How to complete this task
Copy out the passage of the COVID-19 cardiac imaging summary starting with "The study provides" and going on through "markers in survivors.".
Text segment Start Marker
# Absence of long-term structural and functional cardiac abnormalities on multimodality imaging in a multi-ethnic group of COVID-19 survivors from the early stage of the pandemic

**Authors:** Lorenzo R Sewanan, Marco R Di Tullio, Andrew F Laine, Belinda D’Souza, Jay Leb, Alexander Mironov, Ahsan Khan, Dylan E Stanger, Elisa E Konofagou, Rochelle L Goldsmith, Sachin R Jambawalikar, Cole B Hirschfeld, Michelle Castillo, Kathleen J Durkin, Stephen Dashnaw, J Thomas Vaughan, Andrew J Einstein

PMC · DOI: 10.1093/ehjimp/qyad034 · European Heart Journal. Imaging Methods and Practice · 2023-10-26

## TL;DR

This study found no long-term heart damage in a diverse group of people who survived early-stage COVID-19.

## Contribution

The study provides evidence that early-stage COVID-19 does not cause lasting cardiac abnormalities in a multi-ethnic survivor cohort.

## Key findings

- No differences in echocardiographic measures of heart structure and function between survivors and controls.
- CMR showed no significant differences in tissue structure or inflammation markers in survivors.
- Results were consistent regardless of hospitalization status during initial infection.
Text segment End Marker
Study material Start Marker
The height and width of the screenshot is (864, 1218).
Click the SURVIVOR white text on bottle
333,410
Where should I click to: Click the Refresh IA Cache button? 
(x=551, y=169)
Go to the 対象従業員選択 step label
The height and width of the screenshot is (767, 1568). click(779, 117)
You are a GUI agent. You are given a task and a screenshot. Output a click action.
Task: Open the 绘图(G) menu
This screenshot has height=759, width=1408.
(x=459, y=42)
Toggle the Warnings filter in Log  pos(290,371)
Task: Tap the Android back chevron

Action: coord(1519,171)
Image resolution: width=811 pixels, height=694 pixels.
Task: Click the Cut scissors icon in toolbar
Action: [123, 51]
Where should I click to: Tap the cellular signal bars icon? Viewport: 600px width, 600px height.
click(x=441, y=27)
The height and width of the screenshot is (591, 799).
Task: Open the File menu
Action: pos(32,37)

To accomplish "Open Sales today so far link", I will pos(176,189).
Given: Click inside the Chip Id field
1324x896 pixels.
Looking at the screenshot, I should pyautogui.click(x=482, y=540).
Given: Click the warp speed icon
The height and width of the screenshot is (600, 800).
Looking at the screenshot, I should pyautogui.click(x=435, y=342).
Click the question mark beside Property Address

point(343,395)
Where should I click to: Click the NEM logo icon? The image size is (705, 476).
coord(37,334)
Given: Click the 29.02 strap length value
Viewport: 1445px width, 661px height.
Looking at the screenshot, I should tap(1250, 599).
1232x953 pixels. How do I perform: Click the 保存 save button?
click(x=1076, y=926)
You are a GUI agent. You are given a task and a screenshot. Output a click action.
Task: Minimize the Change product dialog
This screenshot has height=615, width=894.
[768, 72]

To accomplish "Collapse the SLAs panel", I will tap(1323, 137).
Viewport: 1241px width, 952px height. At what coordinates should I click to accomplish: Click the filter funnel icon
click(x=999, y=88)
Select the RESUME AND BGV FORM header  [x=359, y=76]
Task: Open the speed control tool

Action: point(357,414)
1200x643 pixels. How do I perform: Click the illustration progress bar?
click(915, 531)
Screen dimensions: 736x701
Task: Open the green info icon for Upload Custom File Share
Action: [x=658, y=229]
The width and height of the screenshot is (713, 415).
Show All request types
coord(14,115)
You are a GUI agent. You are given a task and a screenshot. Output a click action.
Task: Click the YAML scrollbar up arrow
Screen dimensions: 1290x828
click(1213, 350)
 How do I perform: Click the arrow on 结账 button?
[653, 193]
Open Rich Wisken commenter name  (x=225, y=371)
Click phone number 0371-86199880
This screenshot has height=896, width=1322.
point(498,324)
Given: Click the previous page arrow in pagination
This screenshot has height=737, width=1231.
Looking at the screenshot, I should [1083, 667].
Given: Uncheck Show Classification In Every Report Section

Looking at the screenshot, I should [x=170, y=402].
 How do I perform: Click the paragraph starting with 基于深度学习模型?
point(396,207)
Study material End Marker
Response to the task
The study provides evidence that early-stage COVID-19 does not cause lasting cardiac abnormalities in a multi-ethnic survivor cohort.

## Key findings

- No differences in echocardiographic measures of heart structure and function between survivors and controls.
- CMR showed no significant differences in tissue structure or inflammation markers in survivors.